CHEEKTOWAGA, N.Y. (WIVB) — The Cheektowaga Police Department is working to diversify its candidate pool through a pilot program with Cheektowaga Central High School.
Assemblymember Monica Wallace secured $75,000 to start the program.
Students in the district will soon have the opportunity to learn more about a career in law enforcement at an early age.
Eric Bailey is a Central student who wants to make the world a better place.
“My goal is that I want to be part of law enforcement too when I get older just to have that exposure and experience of changing the community,” he said.
Cheektowaga Police Chief Brian Gould said the department is trying to attract quality candidates like Bailey.
“Communities have more trust and faith in their agencies in their police department if they’re more representative of the community that they serve. We know the population of Cheektowaga has certainly changed over the past 10, 20, 30 years into a much more diverse population. And what we are experiencing though is that our department hasn’t kept up with that.
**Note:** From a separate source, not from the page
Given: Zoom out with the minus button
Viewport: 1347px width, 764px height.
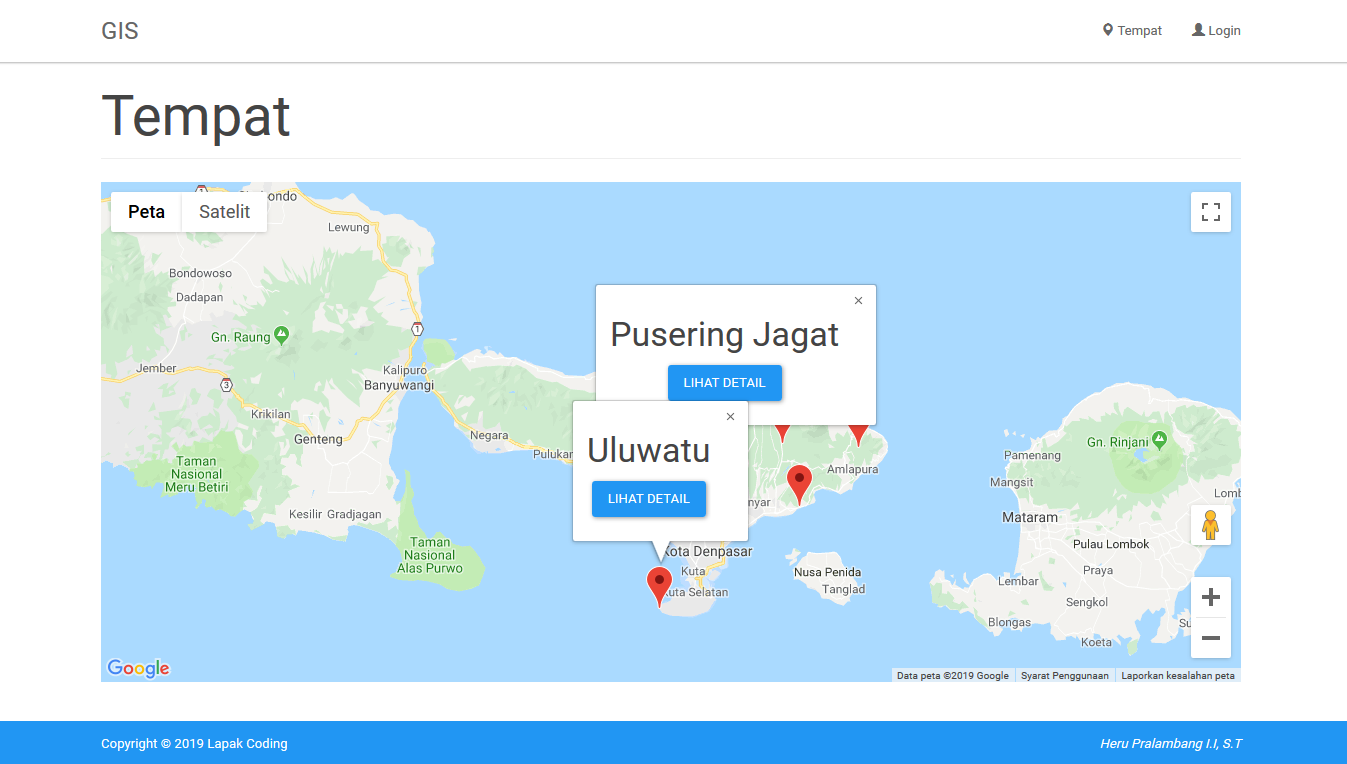Looking at the screenshot, I should tap(1210, 638).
We’ve tried many things,” he said.
So they’re trying something new, at Central, which does reflect the town’s population.
“Our goal is that we grow it enough that we have students wanting to pursue this that eventually, the Cheektowaga Police Department gets a few candidates out of this program,” said principal Karin Cyganovich.
Students will start with an introductory course sophomore year.
Junior year, they’ll pursue criminal justice at Harkness or stay on campus for courses including forensics, psychology, or intro to law.
During senior year, they will take classes through Hilbert College.
“A lot of kids my age go through a lot of struggles and I feel like with this with the struggles they went through they can help change and help kids have a better life than they had. And I just feel like this program is gonna help a lot and it’s gonna bring cops and students and teachers and everybody together and it can make a big difference,” Bailey said.
Presentations to students will begin in May and they’ll be able to sign up for classes that will start in the fall.
“Getting into their ears early enough to let them know these are the steps it takes to become a police officer, being fit both physically and mentally, taking the civil service examination, and also live a life that shows you’re making positive decisions in order to enter into law enforcement,” said Lieutenant Jeffrey Schmidt.
Assemblymember Wallace said: “By encouraging teens to consider law enforcement careers today, police departments of tomorrow will have more diverse and qualified candidates to hire from. That will help police, help young people in the program, and – because research shows that diversity improves relations between police and the public – lead to more trust in law enforcement.”
There is a civil service exam coming up this fall. Dates will be released soon.